De grote zaal van de Melkweg is goed gevuld met een mooi gemêleerd publiek, met opvallend veel stelletjes. De optredens van Almond in Nederland zijn op 1 hand te tellen en zelf weet hij ook niet meer of hij al eerder in deze popzaal heeft gestaan.
De openingstrack ‘Minotaur’ is afkomstig van zijn laatste album The Velvet Trail en komt wat onwennig over. Bij ‘Bad To Me’ vliegt Marc zelfs een aantal keren behoorlijk uit de bocht in de lage stukken. De voornaamste reden hiervoor lijkt het gebrek aan wisselwerking tussen zanger en band, alsof het een gelegenheidsformatie betreft. De band speelt afwachtend achter Almond aan, die op zijn beurt duidelijk op veilig probeert te spelen. Het flamboyante gedrag is met de loop van jaren nadrukkelijk afgenomen wat niet in het voordeel van het optreden werkt.
De ode aan Gene Pitney was het moment dat Marc leek te ontspannen en met een valse sneer naar de toenmalige platenmaatschappij werd ‘Somethings Gotten Hold Of My Heart’ met open armen ontvangen. Het echte omslagpunt van de avond was de mierzoete klassieker ‘Tears Run Rings’. Vanaf dat moment nam Almond eindelijk het initiatief en stond als een echte voorman de show te leiden. Ook de band zat hier op te wachten en speelde hoorbaar beter dan de beginfase. Als dan ook zijn gitaarband losschiet tijdens ‘Gutter Hearts’ en Almond de gitaar wegflikkert als een volleerde punkrocker, is het publiek klaar voor ‘Tainted Love’.

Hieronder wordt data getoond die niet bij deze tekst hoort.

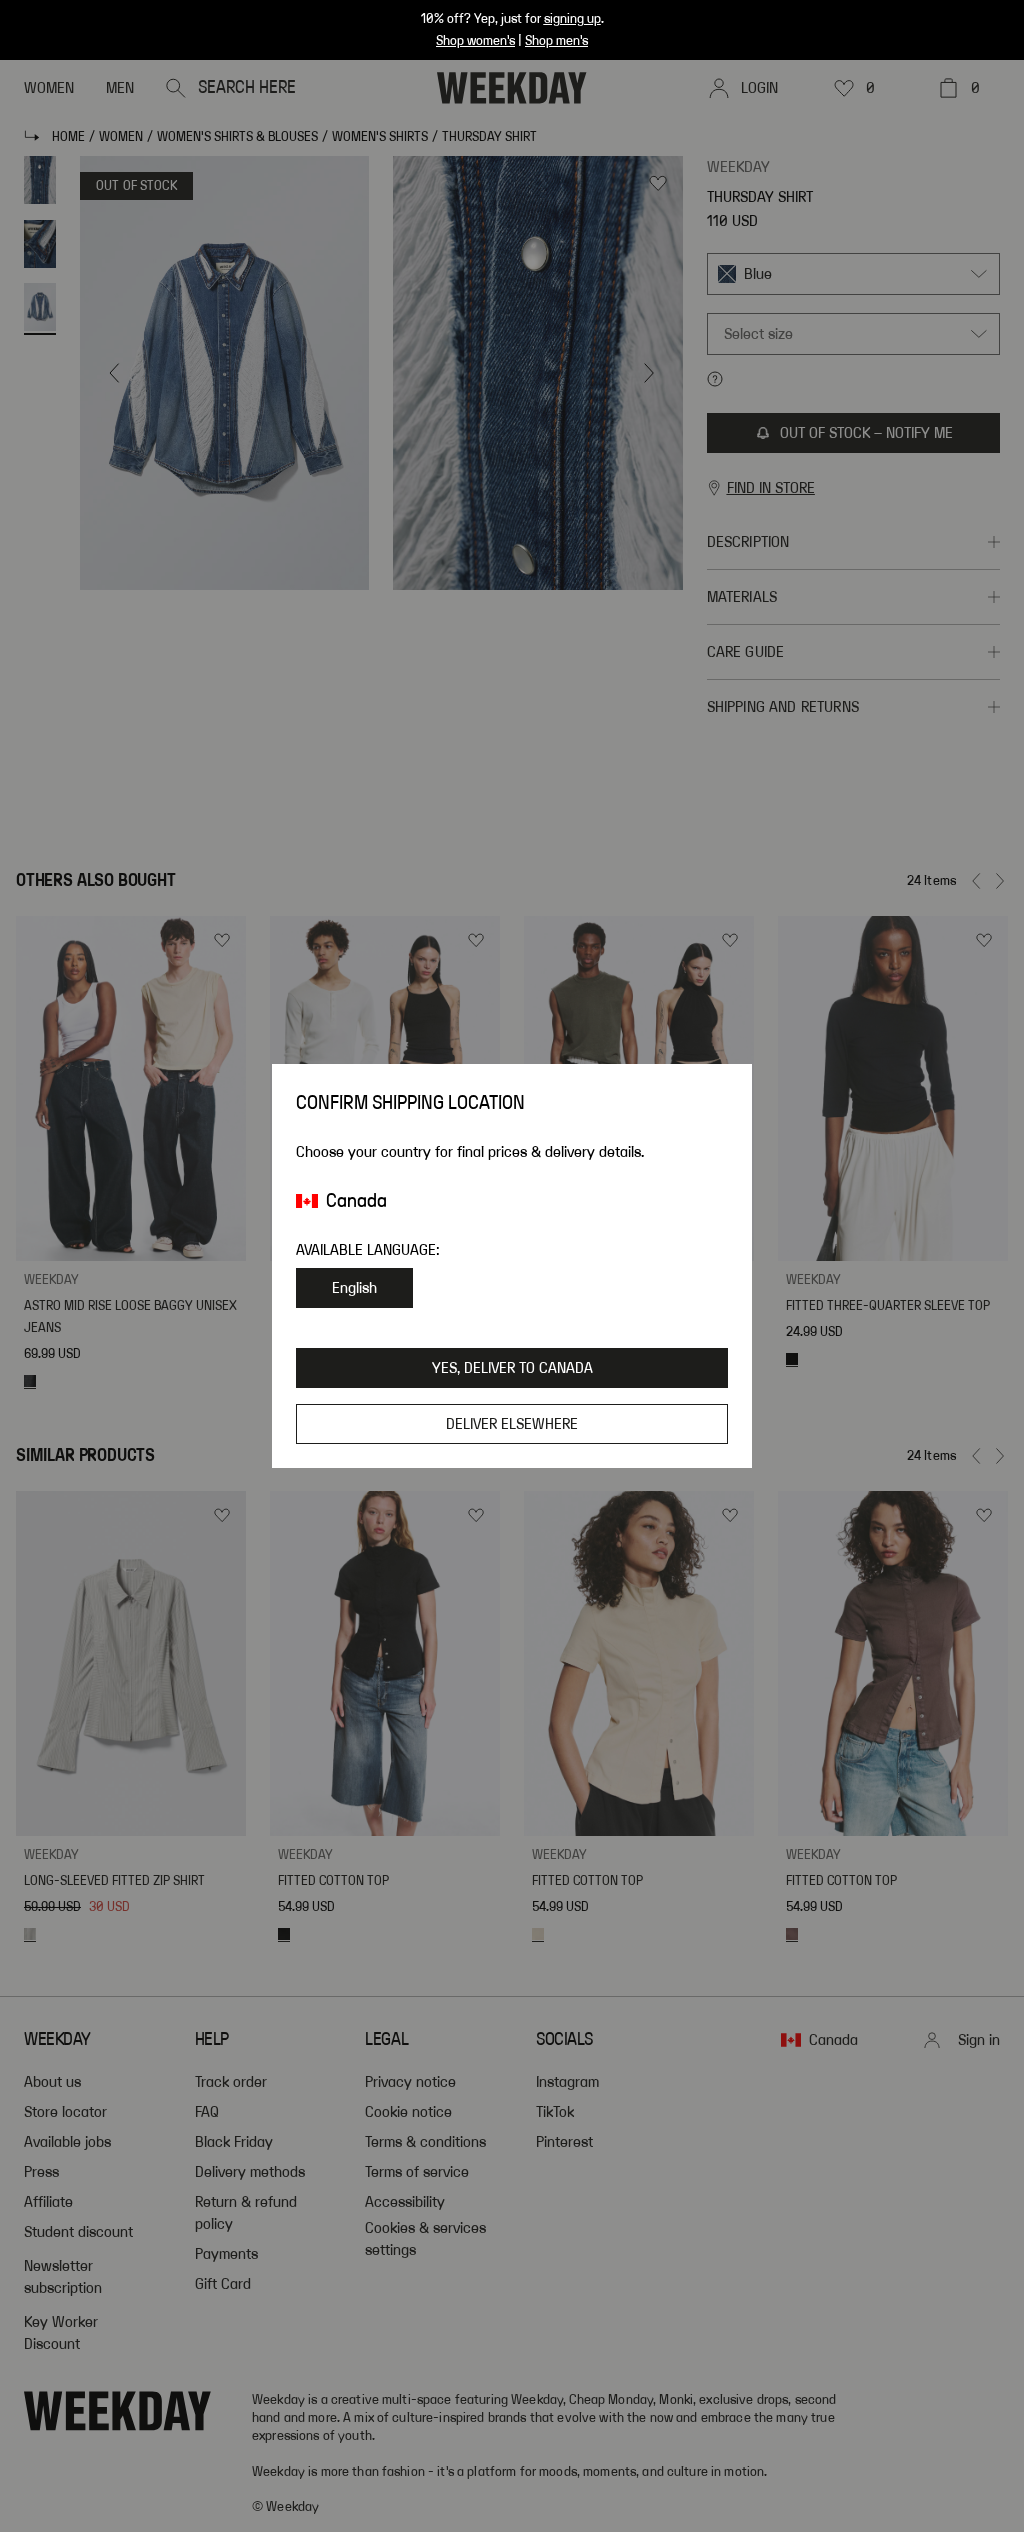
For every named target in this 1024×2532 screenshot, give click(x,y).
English (354, 1288)
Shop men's (556, 41)
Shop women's (475, 41)
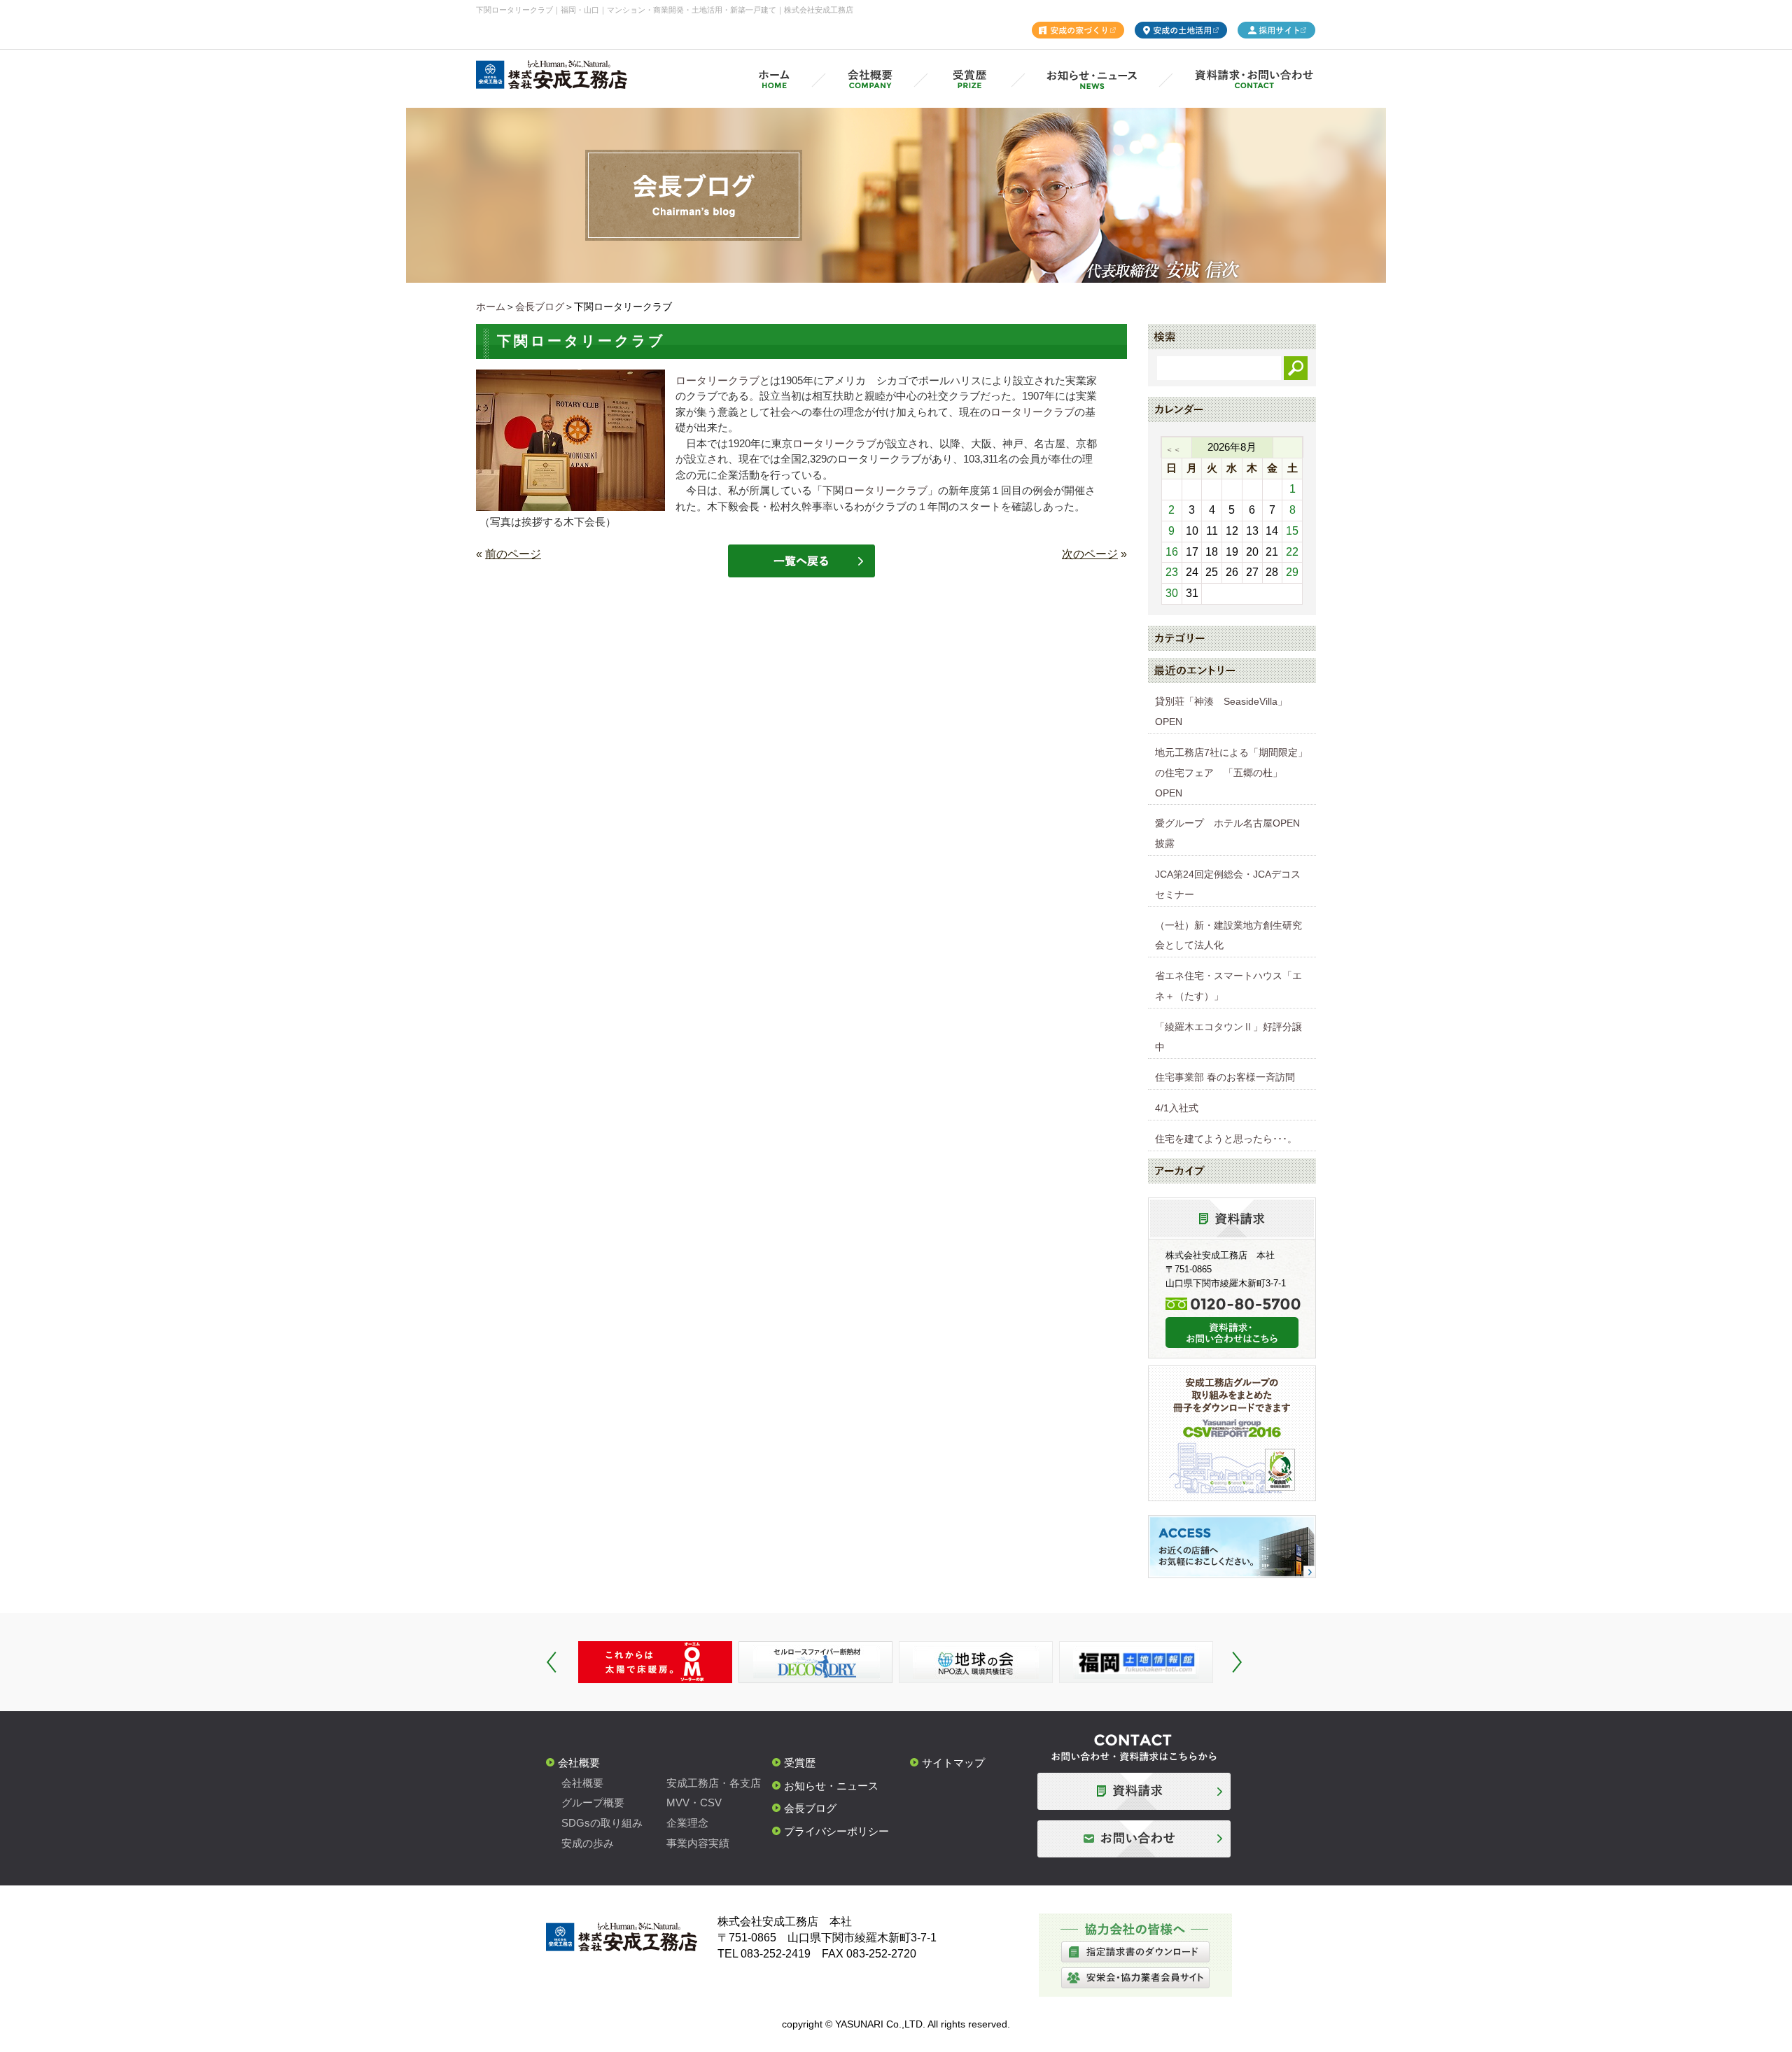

Het tourschema van Marc Almond kent weinig gaten en dat komt voornamelijk om de zucht naar herkenning en jeugdsentiment van het publiek. De fans in de Melkweg hebben geluk gehad dat het slappe begin uiteindelijk goed werd gemaakt met een beter einde en het brave optreden toch een dikke voldoende krijgt.